> **Try it**
The entries are to be duplicated exactly, with nothing left out.

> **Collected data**
+-------+

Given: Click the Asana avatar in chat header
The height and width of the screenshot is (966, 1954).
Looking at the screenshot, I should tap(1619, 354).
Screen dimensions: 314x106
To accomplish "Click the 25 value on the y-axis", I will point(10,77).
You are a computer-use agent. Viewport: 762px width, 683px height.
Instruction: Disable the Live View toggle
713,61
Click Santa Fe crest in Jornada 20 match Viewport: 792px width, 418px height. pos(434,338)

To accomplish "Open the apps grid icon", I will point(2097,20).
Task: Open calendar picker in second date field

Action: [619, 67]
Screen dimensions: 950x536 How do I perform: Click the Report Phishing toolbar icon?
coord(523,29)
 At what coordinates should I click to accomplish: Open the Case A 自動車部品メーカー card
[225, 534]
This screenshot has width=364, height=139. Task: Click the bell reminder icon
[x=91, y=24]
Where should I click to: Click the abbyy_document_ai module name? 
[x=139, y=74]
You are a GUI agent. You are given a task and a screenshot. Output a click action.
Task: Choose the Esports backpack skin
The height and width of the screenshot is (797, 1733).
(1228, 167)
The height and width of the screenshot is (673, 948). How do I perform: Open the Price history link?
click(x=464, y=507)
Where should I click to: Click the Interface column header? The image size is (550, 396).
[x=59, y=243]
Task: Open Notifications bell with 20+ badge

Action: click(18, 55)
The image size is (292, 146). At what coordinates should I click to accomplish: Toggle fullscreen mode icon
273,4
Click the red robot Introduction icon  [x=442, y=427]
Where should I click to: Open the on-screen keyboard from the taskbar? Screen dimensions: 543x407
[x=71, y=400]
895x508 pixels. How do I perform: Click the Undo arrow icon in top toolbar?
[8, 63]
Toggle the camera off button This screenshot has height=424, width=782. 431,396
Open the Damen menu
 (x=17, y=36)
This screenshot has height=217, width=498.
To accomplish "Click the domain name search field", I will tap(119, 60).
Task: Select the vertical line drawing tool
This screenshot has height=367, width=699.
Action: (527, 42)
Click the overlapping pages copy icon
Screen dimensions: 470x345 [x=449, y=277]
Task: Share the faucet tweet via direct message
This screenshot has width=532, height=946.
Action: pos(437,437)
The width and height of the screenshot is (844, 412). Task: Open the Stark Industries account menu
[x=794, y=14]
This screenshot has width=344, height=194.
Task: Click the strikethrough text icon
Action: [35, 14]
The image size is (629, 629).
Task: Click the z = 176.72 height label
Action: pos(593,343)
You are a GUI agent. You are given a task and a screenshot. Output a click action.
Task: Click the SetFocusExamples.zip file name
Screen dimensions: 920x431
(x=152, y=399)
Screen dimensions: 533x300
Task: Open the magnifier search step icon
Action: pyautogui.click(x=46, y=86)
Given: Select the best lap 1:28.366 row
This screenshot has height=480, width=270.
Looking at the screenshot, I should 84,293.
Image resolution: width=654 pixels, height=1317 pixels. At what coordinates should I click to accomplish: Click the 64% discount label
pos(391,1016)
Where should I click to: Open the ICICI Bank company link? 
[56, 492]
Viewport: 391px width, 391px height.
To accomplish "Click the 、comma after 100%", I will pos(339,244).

+-------+

> **Result**
Given: Click the Asana avatar in chat header
The height and width of the screenshot is (966, 1954).
Looking at the screenshot, I should tap(1619, 354).
Screen dimensions: 314x106
To accomplish "Click the 25 value on the y-axis", I will point(10,77).
You are a computer-use agent. Viewport: 762px width, 683px height.
Instruction: Disable the Live View toggle
713,61
Click Santa Fe crest in Jornada 20 match Viewport: 792px width, 418px height. pos(434,338)

To accomplish "Open the apps grid icon", I will point(2097,20).
Task: Open calendar picker in second date field

Action: [619, 67]
Screen dimensions: 950x536 How do I perform: Click the Report Phishing toolbar icon?
coord(523,29)
 At what coordinates should I click to accomplish: Open the Case A 自動車部品メーカー card
[225, 534]
This screenshot has width=364, height=139. Task: Click the bell reminder icon
[x=91, y=24]
Where should I click to: Click the abbyy_document_ai module name? 
[x=139, y=74]
You are a GUI agent. You are given a task and a screenshot. Output a click action.
Task: Choose the Esports backpack skin
The height and width of the screenshot is (797, 1733).
(1228, 167)
The height and width of the screenshot is (673, 948). How do I perform: Open the Price history link?
click(x=464, y=507)
Where should I click to: Click the Interface column header? The image size is (550, 396).
[x=59, y=243]
Task: Open Notifications bell with 20+ badge

Action: click(18, 55)
The image size is (292, 146). At what coordinates should I click to accomplish: Toggle fullscreen mode icon
273,4
Click the red robot Introduction icon  [x=442, y=427]
Where should I click to: Open the on-screen keyboard from the taskbar? Screen dimensions: 543x407
[x=71, y=400]
895x508 pixels. How do I perform: Click the Undo arrow icon in top toolbar?
[8, 63]
Toggle the camera off button This screenshot has height=424, width=782. 431,396
Open the Damen menu
 (x=17, y=36)
This screenshot has height=217, width=498.
To accomplish "Click the domain name search field", I will tap(119, 60).
Task: Select the vertical line drawing tool
This screenshot has height=367, width=699.
Action: (527, 42)
Click the overlapping pages copy icon
Screen dimensions: 470x345 [x=449, y=277]
Task: Share the faucet tweet via direct message
This screenshot has width=532, height=946.
Action: pos(437,437)
The width and height of the screenshot is (844, 412). Task: Open the Stark Industries account menu
[x=794, y=14]
This screenshot has width=344, height=194.
Task: Click the strikethrough text icon
Action: [35, 14]
The image size is (629, 629).
Task: Click the z = 176.72 height label
Action: pos(593,343)
You are a GUI agent. You are given a task and a screenshot. Output a click action.
Task: Click the SetFocusExamples.zip file name
Screen dimensions: 920x431
(x=152, y=399)
Screen dimensions: 533x300
Task: Open the magnifier search step icon
Action: pyautogui.click(x=46, y=86)
Given: Select the best lap 1:28.366 row
This screenshot has height=480, width=270.
Looking at the screenshot, I should 84,293.
Image resolution: width=654 pixels, height=1317 pixels. At what coordinates should I click to accomplish: Click the 64% discount label
pos(391,1016)
Where should I click to: Open the ICICI Bank company link? 
[56, 492]
Viewport: 391px width, 391px height.
To accomplish "Click the 、comma after 100%", I will pos(339,244).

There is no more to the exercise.